Pointing records for text and elements

════════════════════

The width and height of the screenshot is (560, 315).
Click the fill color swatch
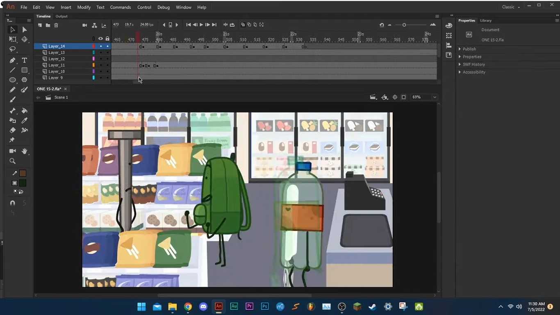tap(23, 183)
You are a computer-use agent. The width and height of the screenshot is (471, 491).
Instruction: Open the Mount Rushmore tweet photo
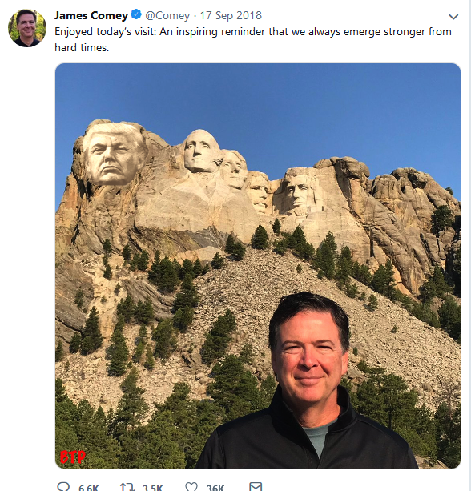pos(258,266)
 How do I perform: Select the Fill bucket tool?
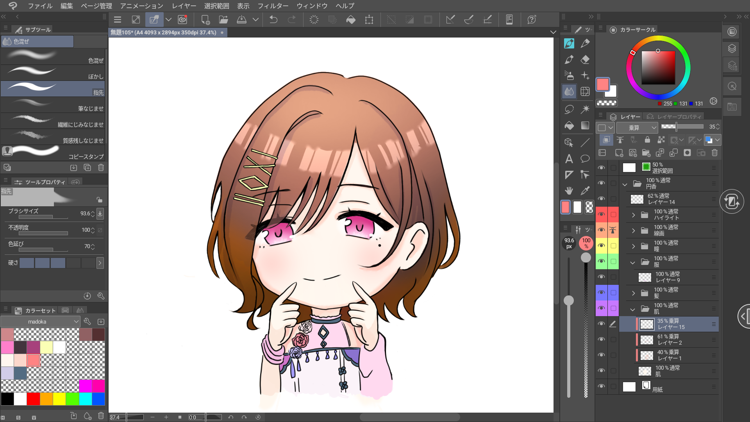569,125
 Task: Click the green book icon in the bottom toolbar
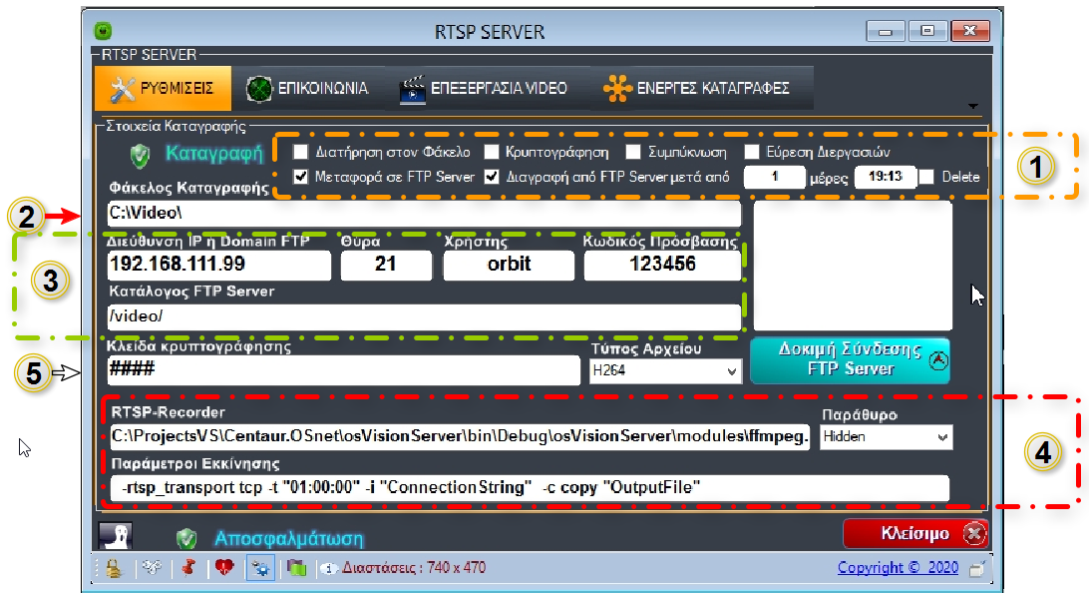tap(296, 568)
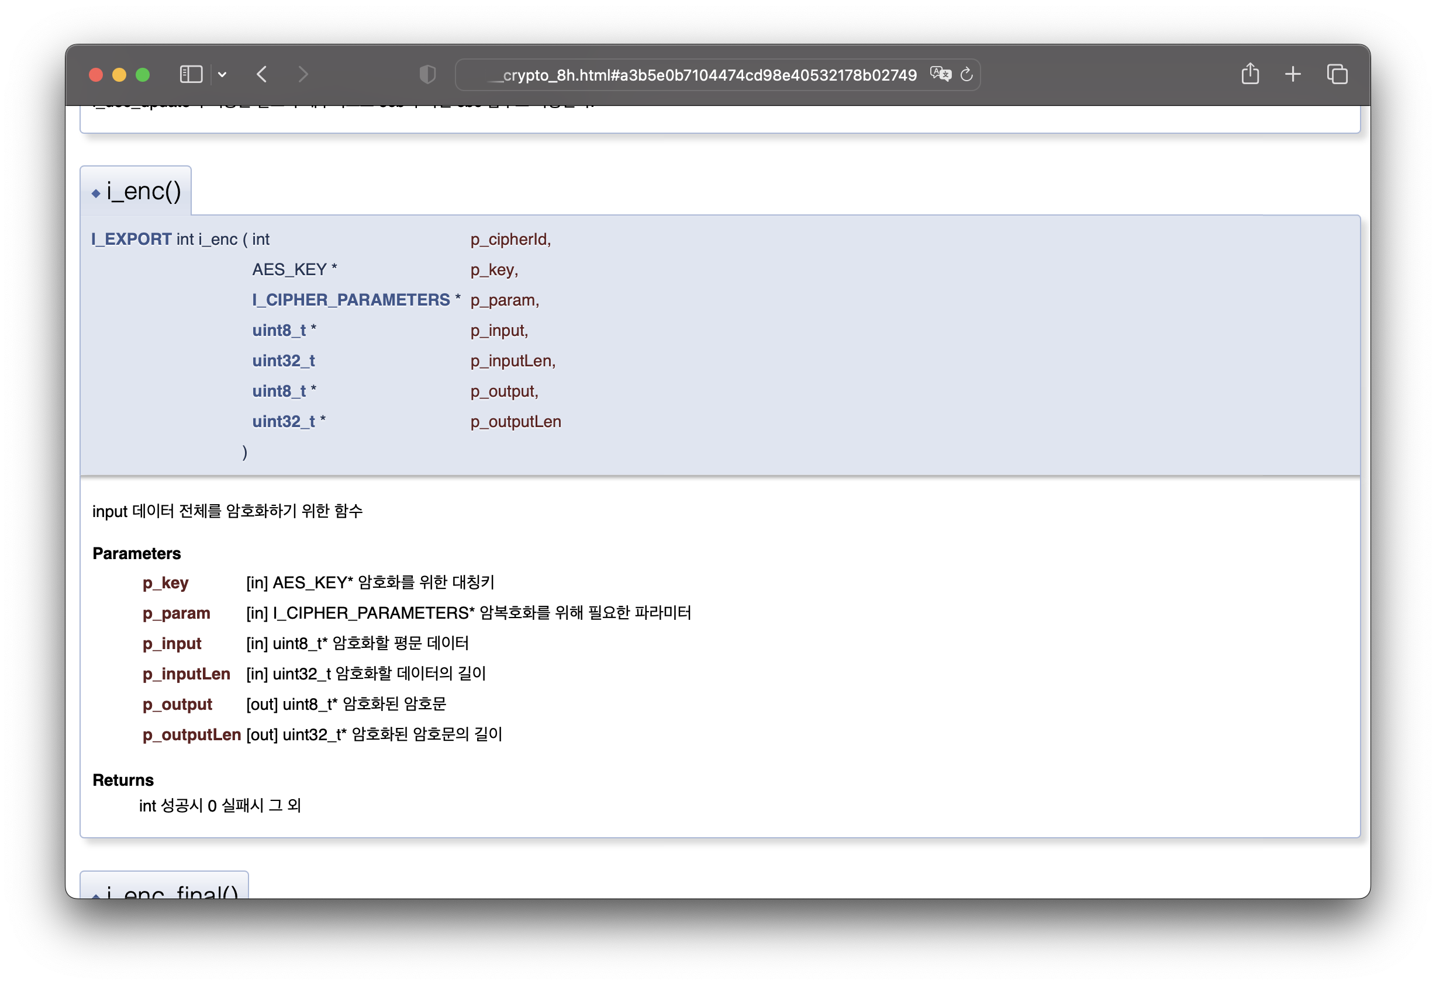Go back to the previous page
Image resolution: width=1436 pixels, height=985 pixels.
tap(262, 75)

════════════════════

TASK TO COMPLETE:
Retype all of the rows above exactly, leaving the pictures out.

OUTPUT FOR THIS EXERCISE:
The width and height of the screenshot is (560, 315).
Click the fill color swatch
tap(23, 183)
You are a computer-use agent. The width and height of the screenshot is (471, 491).
Instruction: Open the Mount Rushmore tweet photo
pos(258,266)
 How do I perform: Select the Fill bucket tool?
569,125
 Task: Click the green book icon in the bottom toolbar
tap(296, 568)
Go back to the previous page
Image resolution: width=1436 pixels, height=985 pixels.
tap(262, 75)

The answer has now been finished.